Although words like therapy and counseling are part of our culture, for some of us survivors, they're intimidating terms. In the early days of my healing, I didn't go for any kind of therapy. "I don't want to have to pay someone to listen to me," I said.

"Therapy feels clinical. Impersonal." I recall saying that once. "Why should I trust a therapist? It's only a business."

As I realized years later, it was a defensive attitude. For me, it meant I still wasn't able to be fully open.

Three years into my healing, I joined a one-year group of male survivors of childhood sexual assault, sponsored by the state of Georgia, and run by two therapists. By then, I didn't really need counseling, although I found the group helpful.

My response these days is that not everyone needs therapy, if you have someone you trust, whom you know won't divulge your story. Maybe that will work.

And there are bad therapists, especially the kind that seem to rivet their attention on all the lurid details. Or they give stock answers to questions and you feel they're responding by rote.

There are also good therapists who have been trained to hear what you're not saying and to sense your turmoil. They don't get sidetracked by your defensive strategies.

And why not a professional as well as friends and family members who care? We've been deeply wounded and we need all the help we can get.

Be open to those who can make things easier. It may be difficult—especially in the beginning—but remember: You've stored up years of secret suffering.

Isn't now the time to open up?

Seeking One Trusting Relationship

"I want one person—just one person—I can trust and rely on." I wonder how many times I've heard men say those words. It's not a bad desire; it's just not enough.

We need others, but no relationship provides everything. A number of men refer to their wives as their best friend. That bothers me because it usually means that their spouses must carry all their emotional baggage, and they become everything the man requires.

No one—not a single person—fulfills every shortfall. It's a terrible burden to lay on someone and to expect them to be that perfect individual—the flawless, infallible one.

A healthier way is to build several relationships. Seek for those worthy-of-trust individuals. Be to them what you want them to offer you.

For example, I have one friend who is a marvelous listener. He rarely offers advice, but it's obvious to me that he's there for me.

Another friend lovingly tells me the things I don't want to know about myself. That is, when I open up to him, he often intuits meaning behind my words and actions. When he points them out, I'm able to see different parts of myself—what I call my shadow or backside. I'm grateful for him.

A third friend is easy to talk to and it's just as easy for me to listen to what he says.

All three are important—and there are a few others—because each provides something I need.

But not one of them provides everything.

Hiding the Pain (Part 2 of 2)

Why do we hide the story of our abuse and the pain? You and I can probably think of many reasons. But the reasons aren't as important as the causes such as shame, fear of not being believed, or not trusting ourselves.

The more we can expose the darkness of our souls to the light, the more readily we heal. Many times I've heard, "You're only as healed as your worst secret." From that, I've inferred that those issues when deeply held and unrevealable thwart our pain. And we expend energy to keep them undisclosed.
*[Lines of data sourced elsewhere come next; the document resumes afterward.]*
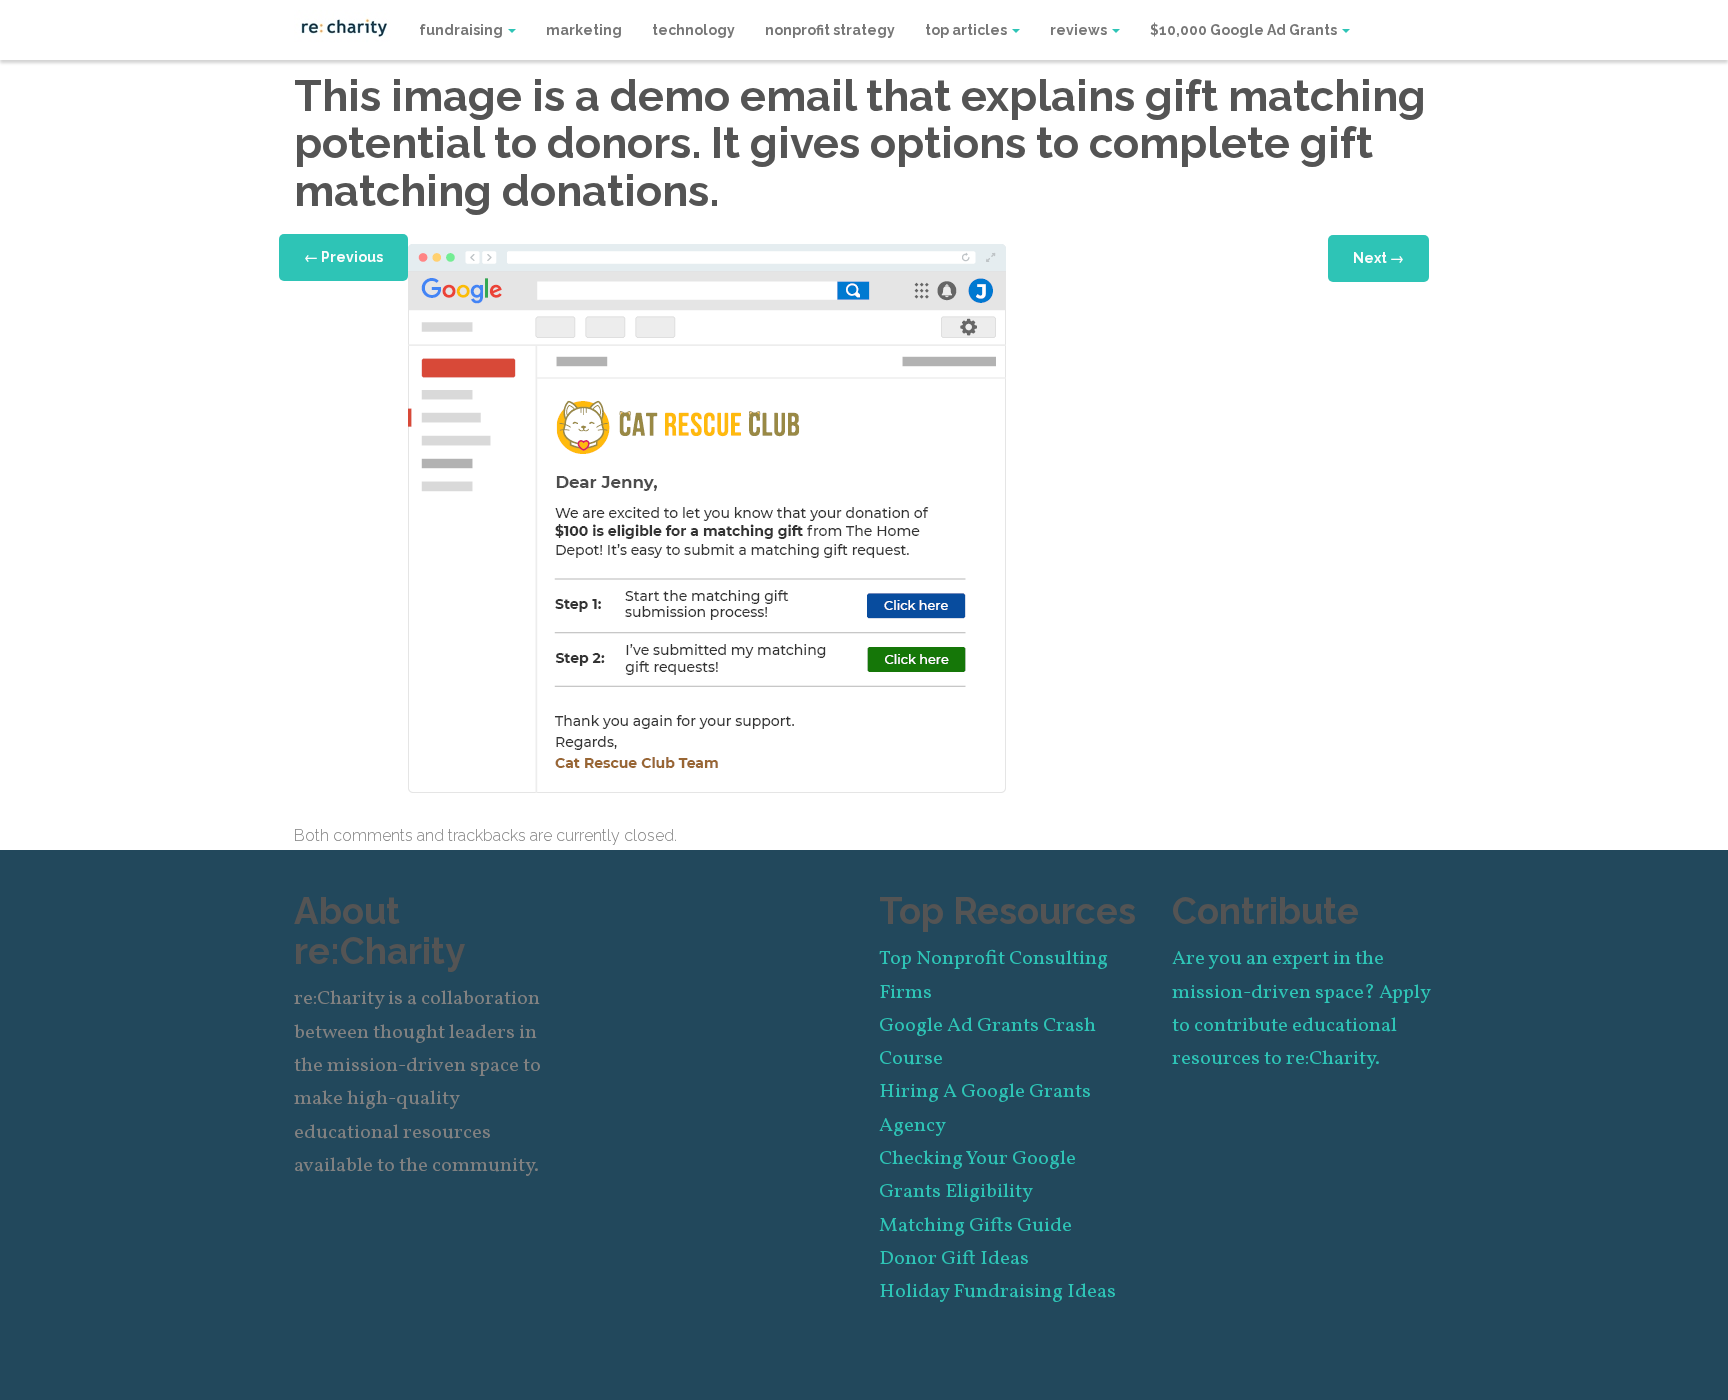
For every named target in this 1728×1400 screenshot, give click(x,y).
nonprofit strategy (830, 30)
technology (693, 30)
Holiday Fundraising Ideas (997, 1292)
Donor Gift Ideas (954, 1259)
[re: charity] (344, 26)
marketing (584, 30)
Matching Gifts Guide (975, 1226)
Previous (343, 257)
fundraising (462, 30)
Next (1378, 258)
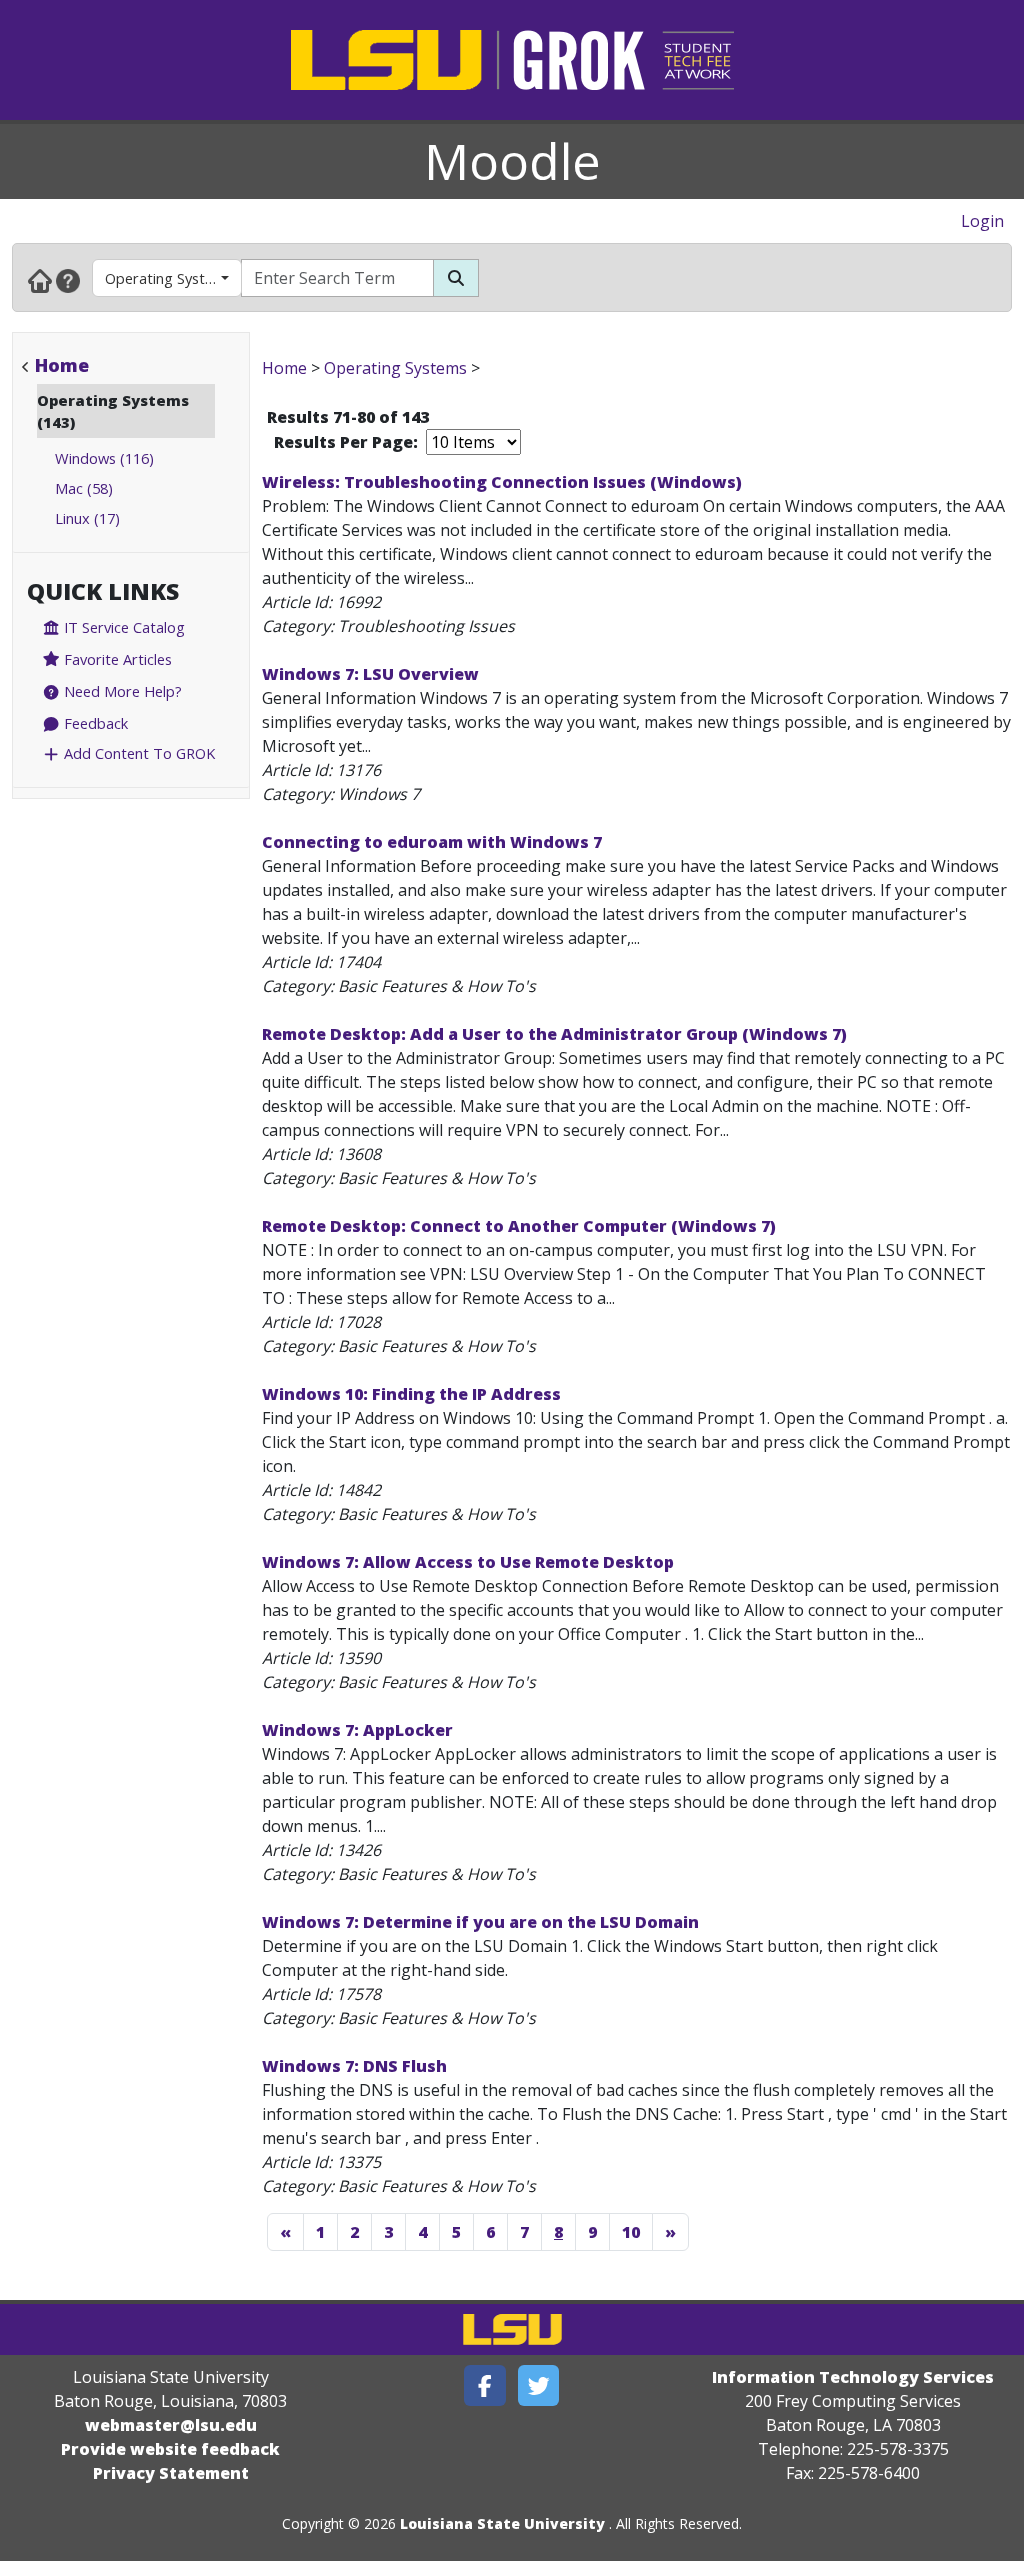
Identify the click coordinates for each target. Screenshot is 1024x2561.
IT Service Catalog (122, 627)
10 (631, 2232)
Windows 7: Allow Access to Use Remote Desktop (468, 1562)
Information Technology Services (853, 2377)
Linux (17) (87, 518)
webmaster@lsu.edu (171, 2425)
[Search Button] (456, 278)
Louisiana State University (502, 2523)
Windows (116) (104, 458)
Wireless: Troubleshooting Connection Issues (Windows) (502, 482)
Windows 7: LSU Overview (370, 674)
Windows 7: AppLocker (357, 1730)
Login (982, 221)
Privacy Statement (171, 2473)
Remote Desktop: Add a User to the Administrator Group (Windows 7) (554, 1034)
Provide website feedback (170, 2449)
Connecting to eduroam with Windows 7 (432, 842)
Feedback (94, 723)
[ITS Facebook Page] (485, 2385)
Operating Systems (169, 278)
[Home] (40, 280)
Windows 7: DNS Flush (354, 2066)
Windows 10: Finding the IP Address (411, 1394)
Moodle (512, 161)
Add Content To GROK (137, 753)
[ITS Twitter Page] (539, 2385)
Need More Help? (121, 691)
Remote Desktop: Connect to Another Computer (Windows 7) (519, 1226)
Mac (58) (84, 488)
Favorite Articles (116, 659)
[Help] (68, 280)
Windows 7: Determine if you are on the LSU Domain (480, 1922)
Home (62, 365)
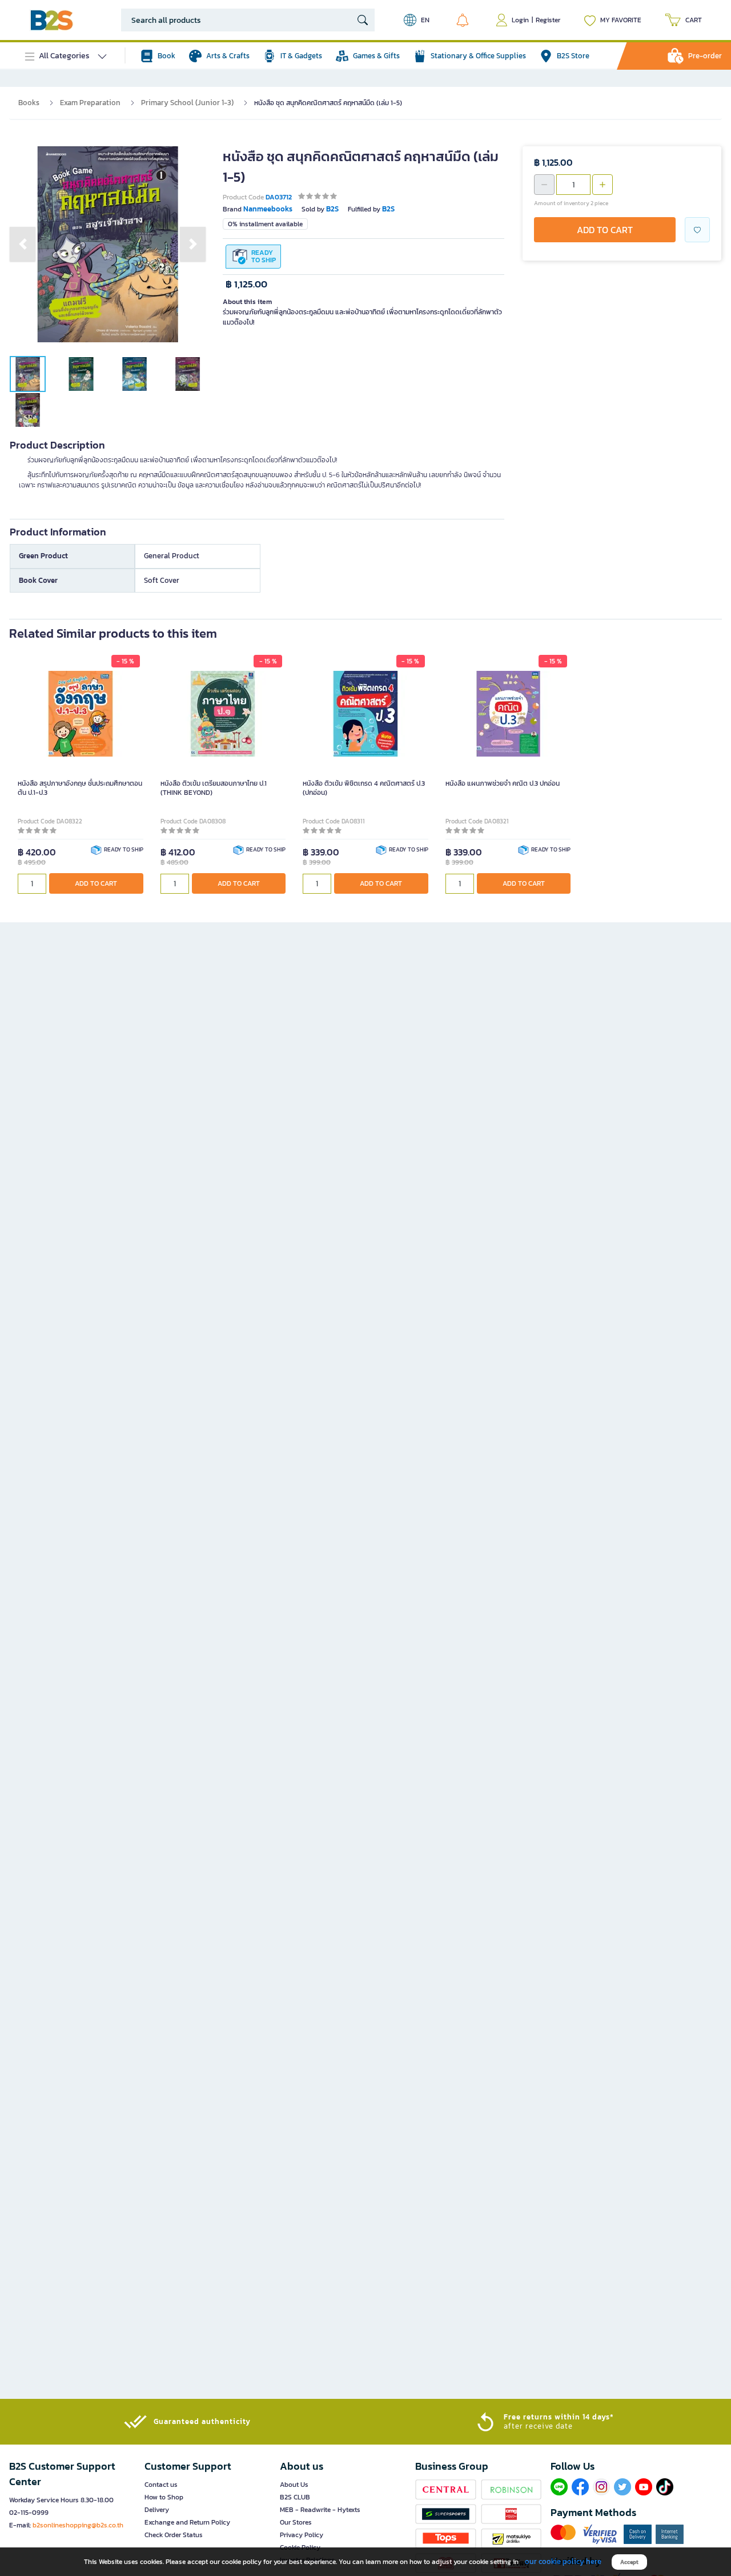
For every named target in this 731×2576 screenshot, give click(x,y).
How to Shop (163, 2497)
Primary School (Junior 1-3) (187, 102)
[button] (22, 244)
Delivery (156, 2510)
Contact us (161, 2484)
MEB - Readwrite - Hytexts (320, 2510)
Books (28, 102)
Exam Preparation (90, 102)
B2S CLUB (295, 2497)
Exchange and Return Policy (187, 2522)
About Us (294, 2484)
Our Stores (296, 2522)
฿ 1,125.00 (246, 284)
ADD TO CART (605, 230)
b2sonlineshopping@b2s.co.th (78, 2525)
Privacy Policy (301, 2535)
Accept (629, 2562)
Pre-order (705, 55)
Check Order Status (173, 2535)
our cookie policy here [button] (563, 2561)
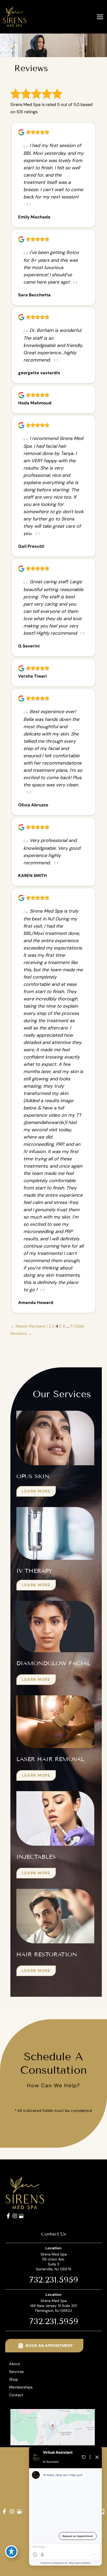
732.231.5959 (53, 2280)
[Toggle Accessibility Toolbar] (11, 2551)
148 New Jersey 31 (53, 2305)
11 (71, 1326)
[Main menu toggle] (100, 17)
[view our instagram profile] (15, 2216)
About (14, 2363)
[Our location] (102, 2511)
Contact (16, 2395)
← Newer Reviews (27, 1326)
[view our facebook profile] (8, 2216)
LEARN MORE (36, 1491)
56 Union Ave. (53, 2261)
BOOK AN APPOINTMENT (49, 2345)
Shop (13, 2379)
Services (16, 2371)
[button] (36, 1491)
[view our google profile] (21, 2216)
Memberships (20, 2387)
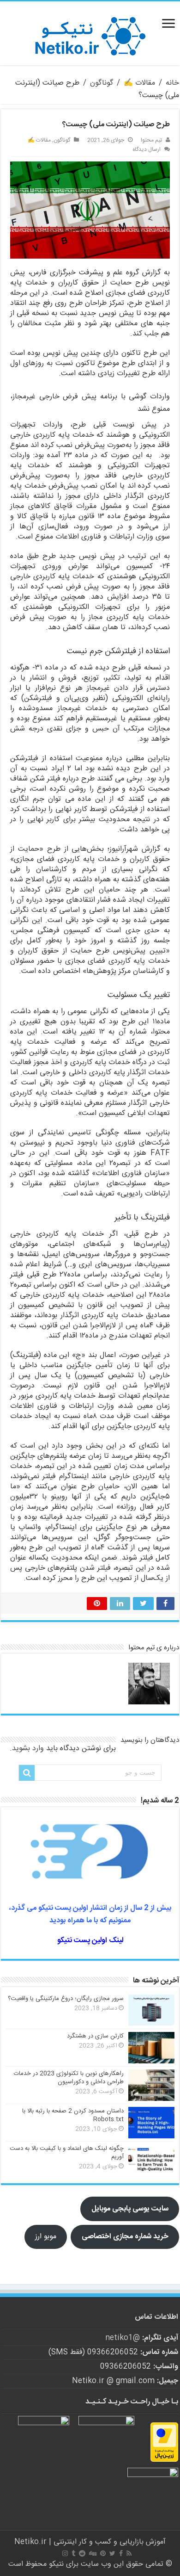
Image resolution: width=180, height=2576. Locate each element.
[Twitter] (112, 2553)
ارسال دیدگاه (146, 149)
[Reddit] (82, 2553)
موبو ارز (45, 2236)
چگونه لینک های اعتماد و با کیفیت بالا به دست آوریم (67, 2152)
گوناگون (101, 83)
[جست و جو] (27, 1773)
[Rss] (129, 2553)
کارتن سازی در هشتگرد (95, 2036)
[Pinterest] (103, 2553)
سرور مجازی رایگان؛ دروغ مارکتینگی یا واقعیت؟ (66, 1999)
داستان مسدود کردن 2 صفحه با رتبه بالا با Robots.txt (73, 2115)
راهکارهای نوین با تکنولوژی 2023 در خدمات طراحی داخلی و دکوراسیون (69, 2077)
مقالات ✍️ (139, 83)
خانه (172, 83)
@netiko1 (122, 2338)
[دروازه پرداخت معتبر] (164, 2442)
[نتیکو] (90, 33)
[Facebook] (121, 2553)
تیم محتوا (151, 140)
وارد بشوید (28, 1748)
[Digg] (92, 2553)
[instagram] (65, 2553)
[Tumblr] (73, 2553)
Or we isolate ourselves from others. Four months ago, I was in close contact with *Joey, and we were quite open with each other. Then Joey stopped answering emails, texts, or phone calls. About three weeks ago, Joey emailed and asked if we could have lunch. (Men don't seem to know how to talk unless it's around a meal, coffee, or liquor.)

We met and Joey apologized. "I was going through a really bad time."

"You were hiding." Those words blurted out before I realized what I had said. But I also knew they were true.

At first he rationalized by giving me a variety of explanations. I listened and said nothing. Finally, he said, "No . . . you're right. I was hiding because I was ashamed."

"I understand," I said. I've been there.

And so have many of you.

We don't blab to just anyone, but we need to find those who will listen, care, and enable us to stop hiding. And until we find safe people, we'll still keep hiding.